_What to do_
After locating the line that contains "Úvodní stránka (159, 174)" in the data below, set down exactly that line and each one after it through the line that contains "Ochrana osobních údajů (622, 2484)", and nothing more.

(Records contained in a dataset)
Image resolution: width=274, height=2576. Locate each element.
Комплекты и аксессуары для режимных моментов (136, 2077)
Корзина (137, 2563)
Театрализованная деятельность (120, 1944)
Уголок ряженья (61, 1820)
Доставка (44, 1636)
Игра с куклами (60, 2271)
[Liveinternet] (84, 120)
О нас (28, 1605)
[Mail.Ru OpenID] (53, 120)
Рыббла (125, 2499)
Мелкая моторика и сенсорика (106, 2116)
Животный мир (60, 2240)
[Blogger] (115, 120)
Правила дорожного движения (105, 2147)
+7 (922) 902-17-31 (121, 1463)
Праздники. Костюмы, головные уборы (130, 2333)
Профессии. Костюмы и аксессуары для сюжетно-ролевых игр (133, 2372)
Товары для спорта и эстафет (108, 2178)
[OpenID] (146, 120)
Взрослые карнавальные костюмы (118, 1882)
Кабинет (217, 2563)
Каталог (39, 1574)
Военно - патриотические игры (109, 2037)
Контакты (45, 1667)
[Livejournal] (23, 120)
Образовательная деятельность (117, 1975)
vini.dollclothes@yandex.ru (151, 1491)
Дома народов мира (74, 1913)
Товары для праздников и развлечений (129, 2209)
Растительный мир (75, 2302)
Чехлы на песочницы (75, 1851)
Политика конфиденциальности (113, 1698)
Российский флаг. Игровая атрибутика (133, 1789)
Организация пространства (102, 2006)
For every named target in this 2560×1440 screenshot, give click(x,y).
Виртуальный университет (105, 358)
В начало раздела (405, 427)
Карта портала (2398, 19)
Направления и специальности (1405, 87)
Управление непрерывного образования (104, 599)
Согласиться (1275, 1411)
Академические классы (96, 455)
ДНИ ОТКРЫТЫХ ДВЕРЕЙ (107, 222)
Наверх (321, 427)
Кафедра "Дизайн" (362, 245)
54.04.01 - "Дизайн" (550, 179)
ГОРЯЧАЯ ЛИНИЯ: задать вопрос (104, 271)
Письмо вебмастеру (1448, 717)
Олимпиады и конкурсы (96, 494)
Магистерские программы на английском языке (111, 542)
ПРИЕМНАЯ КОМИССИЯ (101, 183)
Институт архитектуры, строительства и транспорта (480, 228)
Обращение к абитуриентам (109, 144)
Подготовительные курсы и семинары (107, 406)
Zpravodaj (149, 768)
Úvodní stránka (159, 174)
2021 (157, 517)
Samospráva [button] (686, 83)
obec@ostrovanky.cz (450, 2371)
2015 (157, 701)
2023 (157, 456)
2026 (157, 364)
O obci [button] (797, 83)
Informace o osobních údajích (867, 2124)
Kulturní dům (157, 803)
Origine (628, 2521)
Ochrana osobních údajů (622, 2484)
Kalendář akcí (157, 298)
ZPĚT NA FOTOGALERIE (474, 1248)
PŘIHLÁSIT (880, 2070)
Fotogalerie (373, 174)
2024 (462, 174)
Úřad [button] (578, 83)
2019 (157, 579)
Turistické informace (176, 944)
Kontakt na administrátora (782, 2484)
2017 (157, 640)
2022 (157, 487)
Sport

_Task output_
Úvodní stránka (159, 174)
2021 (157, 517)
Samospráva [button] (686, 83)
obec@ostrovanky.cz (450, 2371)
2015 (157, 701)
2023 (157, 456)
2026 (157, 364)
O obci [button] (797, 83)
Informace o osobních údajích (867, 2124)
Kulturní dům (157, 803)
Origine (628, 2521)
Ochrana osobních údajů (622, 2484)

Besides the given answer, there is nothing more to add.